Speech technology for a safer future
“For the past decade, the focus of my research has largely been on spoofing attacks in the context of automatic speaker recognition,” Professor of Speech Technology Tomi Kinnunen says.
- Academic community
“Originally, of course, I was interested in computers. In the 1980s, I was into computer games and I also learned the BASIC programming language on a Commodore-64 computer, which was popular back then. Later on, music became a hobby, which is why I’m interested in everything that has to do with sound,” Professor Tomi Kinnunen says.
“Since programming was also a hobby of mine, it was a natural choice to start studying computer science at the then University of Joensuu. In the last year of my Master’s level studies, I was able to bring these different interests together and I wrote my Master’s thesis on automatic speaker recognition. I continued on the same topic in my postgraduate studies: I obtained my Licentiate of Philosophy degree in 2004 and my PhD in 2005 – and the topic is still being actively researched. After defending my PhD, I spent two years at the Institute for Infocomm Research in Singapore. My research has mainly been funded by the Academy of Finland and I’ve also secured one H2020 project (OCTAVE).”
Speaker recognition is used, for example, in smart speakers and smart phones (personal profiles, voice login), in telephone switchboards (is the caller is who they claim to be), in forensic voice comparison (is the person speaking the suspect), and in access control.
“For the past decade, the focus of my research has largely been on various spoofing attacks. Among other things, we have studied the impact of replay attacks, text-to-speech synthesis and voice conversion on speaker recognition. The latter two can be used to ‘put words in someone’s mouth’, and it is becoming increasingly difficult to tell synthetic speech apart from real one, at least by ear alone. We have also studied, for example, the impact of imitation and the effects of deliberate changes to a speaker’s voice.”
Professor Kinnunen says that in the future, you may well find yourself in a situation where you think you are getting a call from your mother, supervisor or colleague, but the caller is someone else entirely.
“I’m certain that we’ll also see more and more manipulated image, text, audio and video material on social media, and the recent years’ famous deepfake videos are just the beginning. We simply must learn to live with this new reality.”
“From the viewpoint of methodological research, it is interesting to study what kind of attacks and manipulations can be detected automatically, and how vulnerable different recognition systems are to different types of attacks,” Professor Kinnunen says.
“For instance, we have developed new machine learning-based methods for identifying synthetic and modified speech (i.e. whether the speaker is a machine or a human). I’m also one of the founders and organisers of the ASVspoof challenge (www.asvspoof.org), which is an internationally acknowledged research challenge. The aim is to not only to discover vulnerabilities in speaker recognition technology, but also to find solutions together.

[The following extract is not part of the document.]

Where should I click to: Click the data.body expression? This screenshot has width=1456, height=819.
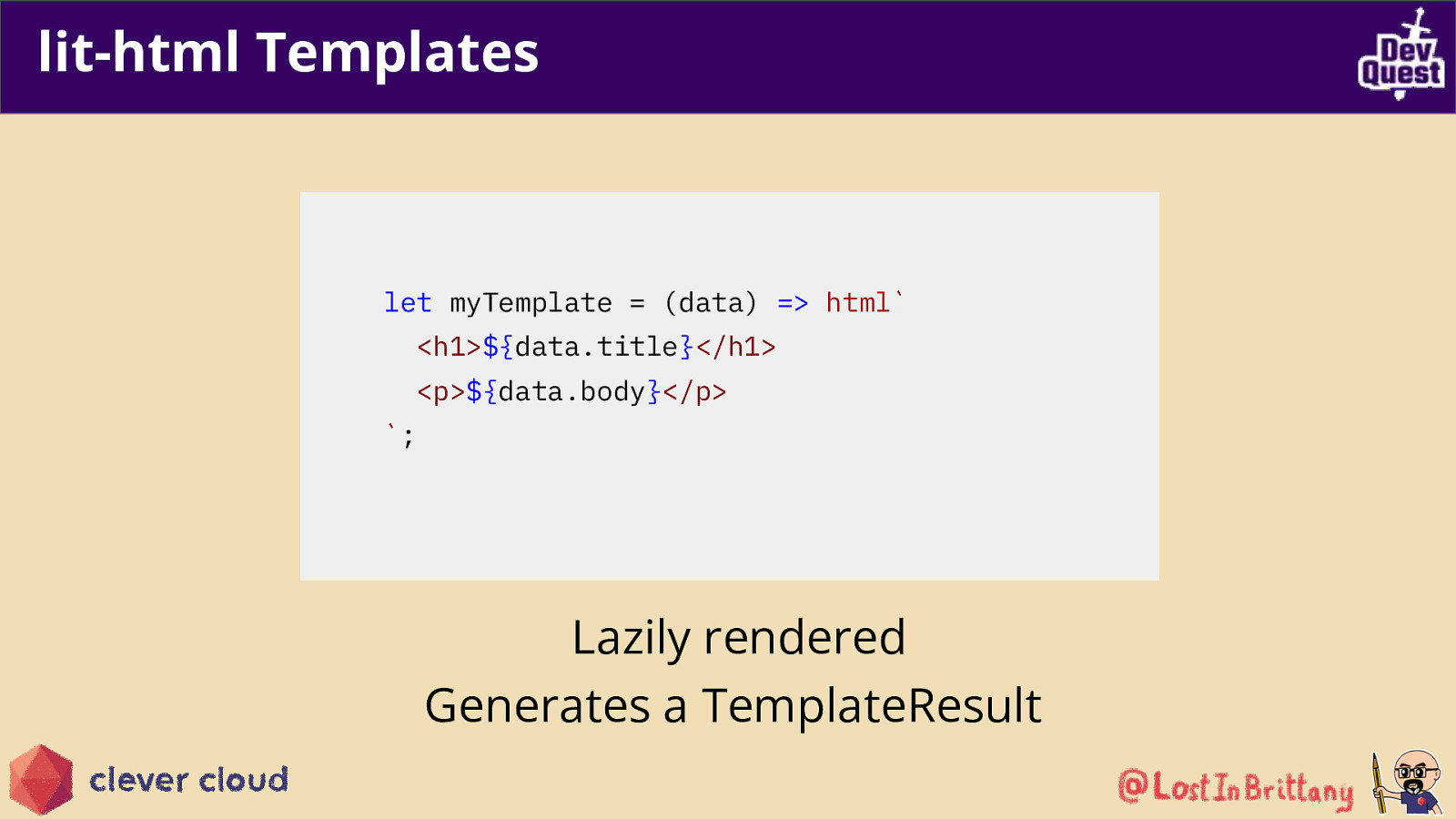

The competition is open to everyone and the related research data is openly accessible.”
“The ASVspoof competition has become well-known among the field’s researchers and companies. A significant number of researchers worldwide are currently working to identify and fix recognizer vulnerabilities. But since the field is constantly evolving and reforming, I’m not too keen to speculate about the future. More and more speech technology will certainly be seen in the consumer electronics sector. However, we need to be able to advance the underlying methodological research through basic research.”
“I think people in Finland are well informed when it comes to IT skills. I believe that the role of machine learning and data will grow in all sectors in the future. It is always worthwhile to study computer science.”
For further information, please contact:
Professor Tomi Kinnunen, tkinnu (a) cs.uef.fi
Tomi Kinnunen appointed as Professor of Computer Science, especially Speech Technology from 1 January 2021onwards (invitation procedure)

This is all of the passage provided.